Old Ballantruan is unusual for a Speyside whisky as it is produced using peated malted barley and is very smoky in nature. This style of whisky is normally associated with island distilleries but there is a growing trend in Scotland's other whisky regions to use peated malt. This is due to the current high demand for smoky whiskies around the world. Old Ballantruan was first produced in 2001 as an experiment and is bottled at roughly five or six years of age and 50% ABV. It has a peating level of 30ppm (phenols per million) which puts it at a similar strength to Until recently, it formed part of Tomintoul's core range but has now been discontinued. Tomintoul produce another smoky whisky called Peaty Tang, which is lightly peated and fresher than Old Ballantruan and production of this continues.

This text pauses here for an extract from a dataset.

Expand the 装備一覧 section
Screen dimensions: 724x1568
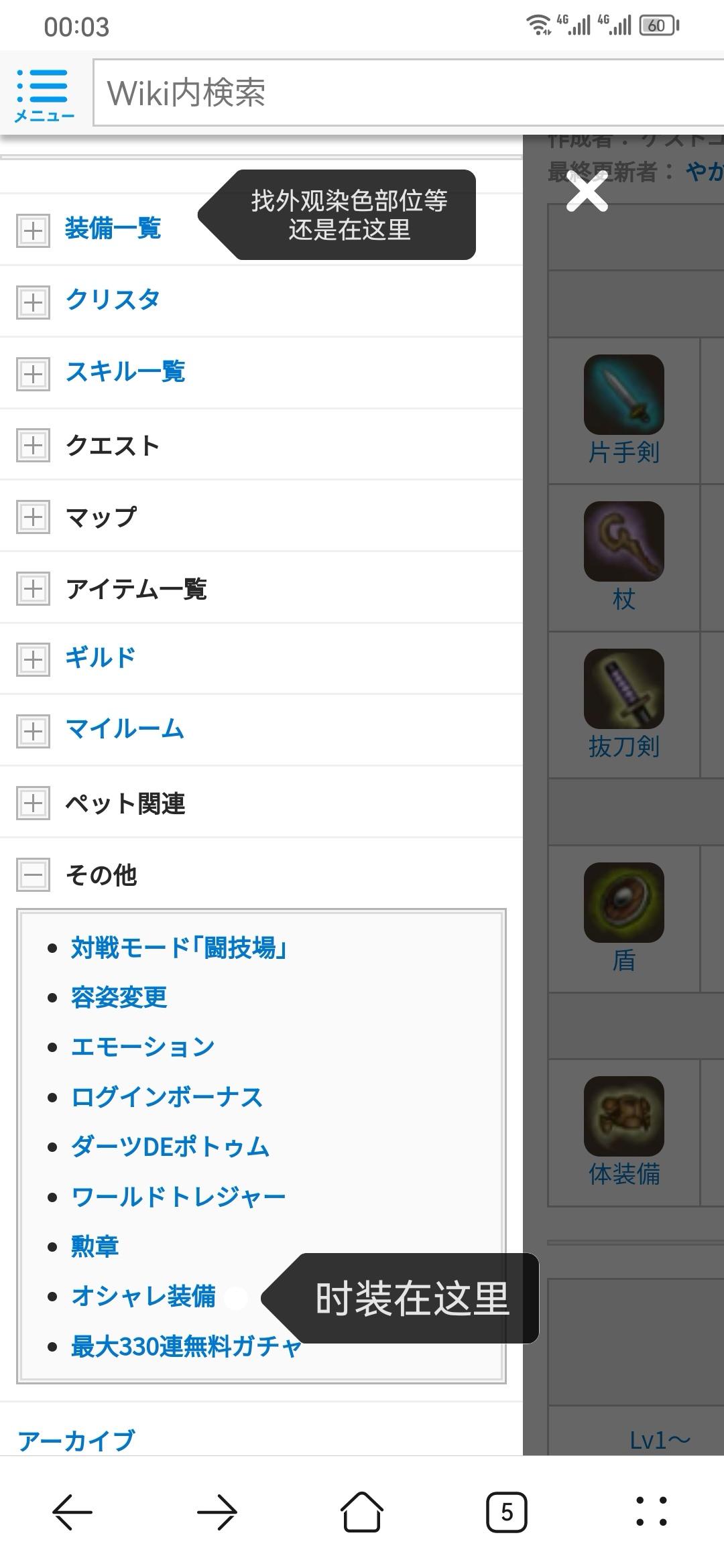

Old Ballantruan has a golden yellow colour with a brown tint and a nose that is simple but striking. There is plenty of peaty smoke (think of damp moss and earth) and malty barley grains. The nose has a touch of raw alcohol spirit to it which indicates that this is a young whisky, but it is not detrimental and is joined by an interesting dark and slightly bitter element (imagine a dark chocolate or espresso coffee). On the palate, this packs a peaty punch (that damp moss and earth again) but then settles nicely so that the peaty smoke element combines with the other elements present. This is rich, creamy (almost oily) and full bodied in your mouth. There is a lovely level of sweetness that comes from the peat and barley as well as elements of caramel, vanilla and a touch of something savoury (it may sound strange but it is reminiscent of smoked bacon). The finish is vibrant and long with a lovely combination of the obvious smokiness (this seems more ashy and less earthy here), sweet caramel, vanilla and some wood spice (think of cinnamon).
The Old Ballantruan is a pleasant and enjoyable dram. It offers some interesting characteristics and can certainly sit comfortably amongst its more well known smoky whisky rivals from the islands. It offers an interesting smoky whisky alternative, although it is hard to find as the bottlings were limited. A bottle should cost £28-35 from selected specialist whisky retailers.